Providing Validation Evidence for a Clinical-Science Module: Improving Testing Reliability with Quizzes
Description of the Problem: High-stakes decision-making should have sound validation evidence; reliability is vital towards this. A short exam may not be very reliable on its own within didactic courses, and so supplementing it with quizzes might help. But how much? This study’s objective was to understand how much reliability (for the overall module-grades) could be gained by adding quiz data to traditional exam data in a clinical-science module.

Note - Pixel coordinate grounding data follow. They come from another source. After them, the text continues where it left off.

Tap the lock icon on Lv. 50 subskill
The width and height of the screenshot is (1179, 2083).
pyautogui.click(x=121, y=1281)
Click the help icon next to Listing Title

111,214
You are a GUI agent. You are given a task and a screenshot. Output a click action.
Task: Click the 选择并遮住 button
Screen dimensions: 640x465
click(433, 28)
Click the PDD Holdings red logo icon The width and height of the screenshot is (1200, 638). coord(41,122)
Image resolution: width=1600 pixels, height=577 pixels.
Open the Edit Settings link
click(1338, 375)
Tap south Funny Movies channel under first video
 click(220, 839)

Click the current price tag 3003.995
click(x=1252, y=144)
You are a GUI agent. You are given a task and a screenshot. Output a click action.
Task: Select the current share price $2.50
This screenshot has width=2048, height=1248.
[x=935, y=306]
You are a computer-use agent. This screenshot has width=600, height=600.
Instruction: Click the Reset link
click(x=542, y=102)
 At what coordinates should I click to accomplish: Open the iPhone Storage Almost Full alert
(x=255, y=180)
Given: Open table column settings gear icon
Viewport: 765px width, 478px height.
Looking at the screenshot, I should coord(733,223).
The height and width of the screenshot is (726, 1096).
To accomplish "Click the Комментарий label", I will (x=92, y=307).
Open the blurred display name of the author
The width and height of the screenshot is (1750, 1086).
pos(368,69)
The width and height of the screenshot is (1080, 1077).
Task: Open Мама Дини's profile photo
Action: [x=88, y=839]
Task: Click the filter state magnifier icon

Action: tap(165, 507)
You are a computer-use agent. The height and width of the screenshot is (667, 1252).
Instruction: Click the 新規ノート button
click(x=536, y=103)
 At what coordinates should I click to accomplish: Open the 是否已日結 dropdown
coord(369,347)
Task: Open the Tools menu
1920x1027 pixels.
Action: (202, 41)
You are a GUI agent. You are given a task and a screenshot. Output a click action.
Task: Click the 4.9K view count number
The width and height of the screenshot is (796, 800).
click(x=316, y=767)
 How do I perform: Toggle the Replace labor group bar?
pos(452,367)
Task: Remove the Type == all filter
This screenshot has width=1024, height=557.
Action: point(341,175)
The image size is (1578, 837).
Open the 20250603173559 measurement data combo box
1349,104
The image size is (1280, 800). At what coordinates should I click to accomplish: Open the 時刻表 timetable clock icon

The Innovation: In didactic coursework, quizzes are a common instructional strategy. However, individual contexts/instructors can vary quiz use formatively and/or summatively. Second-year PharmD students took a clinical-science course, wherein a 5-week module focused on cardiovascular therapeutics. Generalizability Theory (G-Theory) combined seven quizzes leading to an exam into one module-level reliability, based on a model where students were crossed with items nested in eight fixed testing occasions (mGENOVA used). Furthermore, G-Theory decision-studies were planned to illustrate changes in module-grade reliability, where the number of quiz-items and relative-weighting of quizzes were altered.
Critical Analysis: One-hundred students took seven quizzes and one exam. Individually, the exam had 32 multiple-choice questions (MCQ) (KR-20 reliability=0.67), while quizzes had a total of 50MCQ (5-9MCQ each) with most individual quiz KR-20s less than or equal to 0.54. After combining the quizzes and exam using G-Theory, estimated reliability of module-grades was 0.73; improved from the exam alone. Doubling the quiz-weight, from the syllabus’ 18% quizzes and 82% exam, increased the composite-reliability of module-grades to 0.77. Reliability of 0.80 was achieved with equal-weight for quizzes and exam.
Next Steps: Expectedly, more items lent to higher reliability. However, using quizzes predominantly formatively had little impact on reliability, while using quizzes more summatively (i.e., increasing their relative-weight in module-grade) improved reliability further. Thus, depending on use, quizzes can add to a course’s rigor.